Joseph Malone, Contributing Writer
Loud huzzahs echoed fervently in upstairs Haggar last Sunday as students and faculty participated in the annual Constitution Day dinner and celebration hosted by the politics department. The Constitution of the United States was signed on September 17th, 1787, and for the past thirty-eight years, the University of Dallas has been celebrating with food, conversation and song.
The evening began with the recitation of the Pledge of Allegiance and the singing of “The Star-Spangled Banner.” A barbecue dinner followed, during which Dr. Richard Dougherty, chair of the politics department, gave a speech entitled “Who Owns the Constitution?”
Dougherty explained that the current form of U.S. government has very little in common with the system created by the Founding Fathers; today, “Congress can avoid passing real laws to avoid taking responsibility for laws affecting society.” In order to do so, it employs agencies, some far separated from Congress, to make the laws.
“Congress distances itself from unpopular laws passed by these agencies,” said Dougherty, citing the HHS mandate as an example.

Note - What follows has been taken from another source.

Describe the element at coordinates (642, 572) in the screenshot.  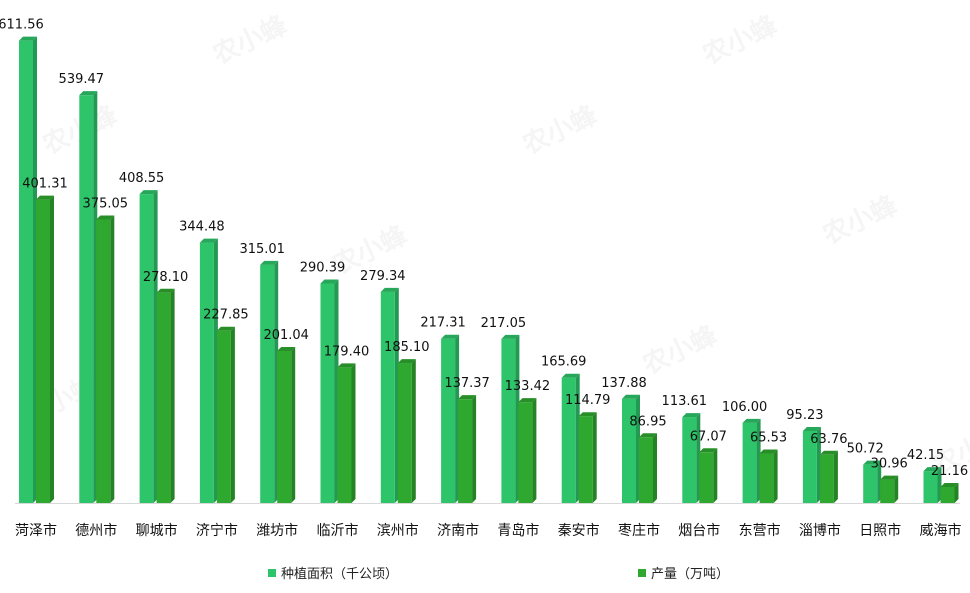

Returning to the question of who owns the Constitution, Dougherty concluded, “We do; not the government, not the courts and not the career politicians.”
After Dougherty’s speech, the attendees expected to sing patriotic songs; instead, they were surprised with a dramatic reenactment of the Revolutionary War featuring Paul Revere, Redcoats and minutemen. After a short time, the Redcoats were forcibly removed from the room. The skit was performed to a rousing accompaniment by Rita Pilgrim on piano and theology professor Dr. Mark Lowery on drums.
Participants then sang traditional favorites including “America the Beautiful,” “Dixie” and “The Battle Hymn of the Republic.” The evening came to a close with “Texas,Our Texas.”
“The sing-along is something no one should miss,” said Lowery. “The attendees get a chance to sing the fourth, fifth and sixth verses of these songs at Constitution Day.”
The students, faculty and their families embraced the participatory nature of theevening, from the children who walked around waving U.S. flags to the faculty and students who sang at the tops of their voices.
“[Constitution Day is] my favorite event on campus,” said history professor Dr. Susan Hanssen. “We do it right down here at UD – it’s rousy and rowdy. It’s not like Princeton’s.”
Students responded favorably to the event as well.
“I never thought I’d have so much fun singing patriotic songs,” said senior Mary English.